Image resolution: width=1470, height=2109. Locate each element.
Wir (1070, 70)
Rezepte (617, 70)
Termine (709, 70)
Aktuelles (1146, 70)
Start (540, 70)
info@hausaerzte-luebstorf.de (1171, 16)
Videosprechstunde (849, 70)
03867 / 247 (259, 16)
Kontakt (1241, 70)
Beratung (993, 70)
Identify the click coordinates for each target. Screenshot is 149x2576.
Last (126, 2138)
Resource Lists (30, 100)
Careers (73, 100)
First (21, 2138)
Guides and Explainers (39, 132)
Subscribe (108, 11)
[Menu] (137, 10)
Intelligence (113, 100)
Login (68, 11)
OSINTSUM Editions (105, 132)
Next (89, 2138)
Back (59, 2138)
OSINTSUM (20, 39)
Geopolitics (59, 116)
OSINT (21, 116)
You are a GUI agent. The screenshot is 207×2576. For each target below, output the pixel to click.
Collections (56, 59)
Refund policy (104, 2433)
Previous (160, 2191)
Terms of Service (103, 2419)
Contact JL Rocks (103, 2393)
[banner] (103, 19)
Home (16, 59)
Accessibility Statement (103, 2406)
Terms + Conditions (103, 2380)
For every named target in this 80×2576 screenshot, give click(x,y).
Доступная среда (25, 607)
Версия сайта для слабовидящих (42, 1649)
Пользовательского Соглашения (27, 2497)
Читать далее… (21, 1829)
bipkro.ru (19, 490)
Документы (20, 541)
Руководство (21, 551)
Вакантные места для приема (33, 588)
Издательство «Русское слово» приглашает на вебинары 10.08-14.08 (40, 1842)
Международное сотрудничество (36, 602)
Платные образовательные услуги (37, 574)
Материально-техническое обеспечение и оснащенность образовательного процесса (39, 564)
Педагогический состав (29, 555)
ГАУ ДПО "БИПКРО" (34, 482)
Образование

• **TASK GOAL**
Only an exact copy of the data above will do.

• **TASK OUTPUT**
Image resolution: width=1470, height=2109. Locate each element.
Wir (1070, 70)
Rezepte (617, 70)
Termine (709, 70)
Aktuelles (1146, 70)
Start (540, 70)
info@hausaerzte-luebstorf.de (1171, 16)
Videosprechstunde (849, 70)
03867 / 247 (259, 16)
Kontakt (1241, 70)
Beratung (993, 70)
Identify the click coordinates for each target. Screenshot is 149x2576.
Last (126, 2138)
Resource Lists (30, 100)
Careers (73, 100)
First (21, 2138)
Guides and Explainers (39, 132)
Subscribe (108, 11)
[Menu] (137, 10)
Intelligence (113, 100)
Login (68, 11)
OSINTSUM Editions (105, 132)
Next (89, 2138)
Back (59, 2138)
OSINTSUM (20, 39)
Geopolitics (59, 116)
OSINT (21, 116)
You are a GUI agent. The screenshot is 207×2576. For each target below, output the pixel to click.
Collections (56, 59)
Refund policy (104, 2433)
Previous (160, 2191)
Terms of Service (103, 2419)
Contact JL Rocks (103, 2393)
[banner] (103, 19)
Home (16, 59)
Accessibility Statement (103, 2406)
Terms + Conditions (103, 2380)
For every named target in this 80×2576 screenshot, give click(x,y).
Доступная среда (25, 607)
Версия сайта для слабовидящих (42, 1649)
Пользовательского Соглашения (27, 2497)
Читать далее… (21, 1829)
bipkro.ru (19, 490)
Документы (20, 541)
Руководство (21, 551)
Вакантные места для приема (33, 588)
Издательство «Русское слово» приглашает на вебинары 10.08-14.08 (40, 1842)
Международное сотрудничество (36, 602)
Платные образовательные услуги (37, 574)
Материально-техническое обеспечение и оснащенность образовательного процесса (39, 564)
Педагогический состав (29, 555)
ГАУ ДПО "БИПКРО" (34, 482)
Образование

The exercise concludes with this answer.